A constitutive and guiding notion in all discussions of “environmental crisis” is that of “environment.”

According to Oxford English Dictionary, etymologically “environment” suggests an “action of surrounding something.” The German synonyms for “environment”—“Umwelt4 (lit. “the world around”) and “Umgebung” (lit. that which is around) along with other modern languages—amplify that suggestion. “Environment” means surrounding and even periphery, therefore implying a center. That suggests: Whoever is either talking or thinking about or goes about the environment is compelled to place oneself at the center.5 “Environment” is in other words a centrist notion.
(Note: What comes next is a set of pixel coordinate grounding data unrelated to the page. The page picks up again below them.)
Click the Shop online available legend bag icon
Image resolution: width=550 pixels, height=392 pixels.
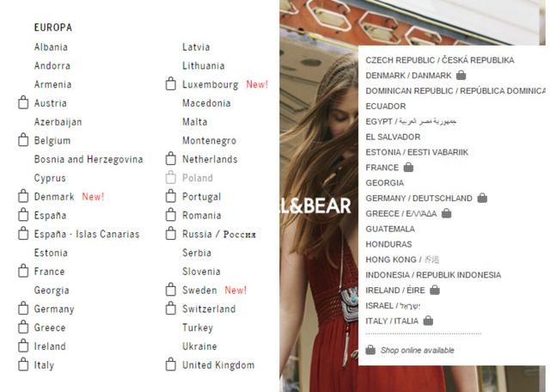click(x=370, y=350)
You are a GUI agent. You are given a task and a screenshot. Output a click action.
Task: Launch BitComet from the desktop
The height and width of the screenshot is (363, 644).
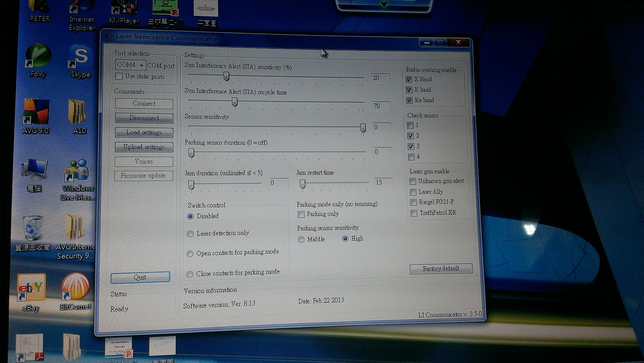pyautogui.click(x=75, y=288)
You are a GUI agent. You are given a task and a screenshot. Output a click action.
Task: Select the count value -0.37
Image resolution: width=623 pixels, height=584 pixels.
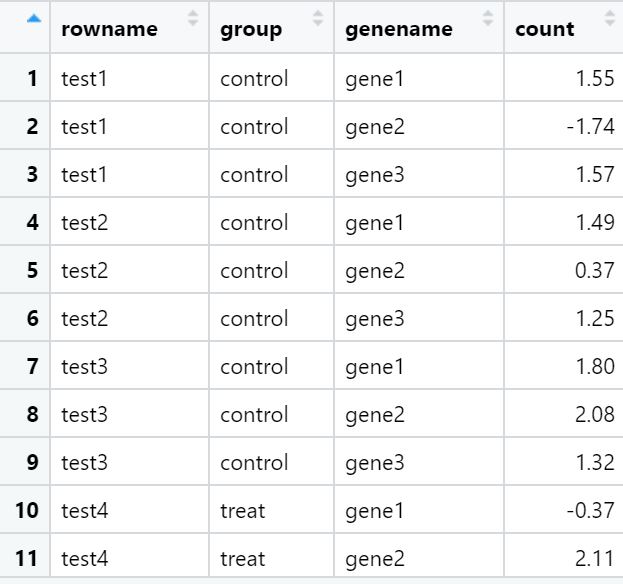(x=594, y=510)
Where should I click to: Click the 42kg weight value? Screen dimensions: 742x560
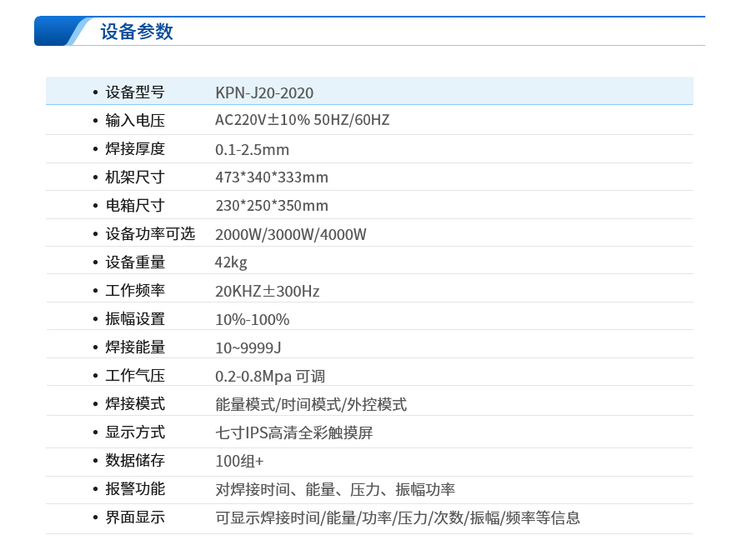[231, 263]
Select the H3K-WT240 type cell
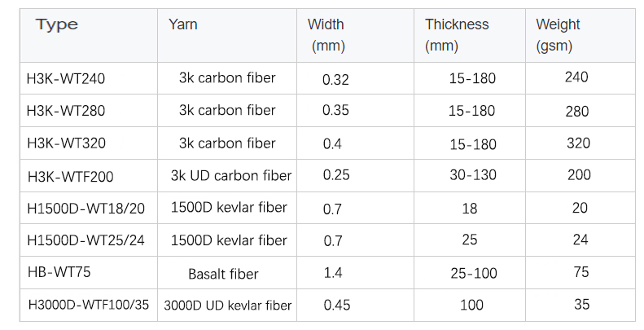 pyautogui.click(x=66, y=79)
Whoever or whatever then stands at the center of any environment faces a choice: to keep one’s centrality or to reconsider and displace one-self from the center. This choice is not as radical as it seems, for the centrism of any notion of environment is unavoidable. By necessity, a version of centrism is at the core of any version of environmentalism whatsoever; even if one chooses to step aside from the center, one still always begins from the center.
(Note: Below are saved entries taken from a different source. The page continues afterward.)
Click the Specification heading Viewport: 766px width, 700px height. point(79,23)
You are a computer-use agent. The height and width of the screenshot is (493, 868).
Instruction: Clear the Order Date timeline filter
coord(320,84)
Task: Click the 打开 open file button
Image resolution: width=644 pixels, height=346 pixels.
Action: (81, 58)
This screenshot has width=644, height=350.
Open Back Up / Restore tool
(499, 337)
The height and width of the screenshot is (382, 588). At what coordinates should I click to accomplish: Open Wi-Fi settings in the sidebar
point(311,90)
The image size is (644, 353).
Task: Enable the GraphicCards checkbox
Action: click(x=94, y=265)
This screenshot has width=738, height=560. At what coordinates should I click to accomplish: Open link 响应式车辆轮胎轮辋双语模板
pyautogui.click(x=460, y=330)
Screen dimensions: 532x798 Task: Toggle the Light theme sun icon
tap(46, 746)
The notion of environment is thus unavoidably centrist. This remains unchanged, no matter whether one subscribes to Ptolemean views, which are considered by some outdated; or to Copernican views, which are considered by others misleading in their reduction of humans to just objects of science. Do humans on the earth mark the center of the universe (the word “universe” designates no more than an extended version of the “environment”) around which the sun and stars are rotating? Alternatively, is the earth only one of the many planets? Is there one privileged center of the world (which is also “ours”) or are there many centers and thus no Center with the capital “C”? Either answer must begin from a version of centrism. There simply is no environment without at least one—but potentially also several—centers. Centrism and environmentalism are inseparable one from another.

The notion, of “environment,” is thus too geocentric and too anthropocentric to not obfuscate the discussion of the “environmental crisis,” which it seemingly purports to be leading. My argument below responds to that obfuscation. Is that possible, and if so, how to avoid such a centrism? In search for an answer, I first turn to the geo-thought of Edmund Husserl.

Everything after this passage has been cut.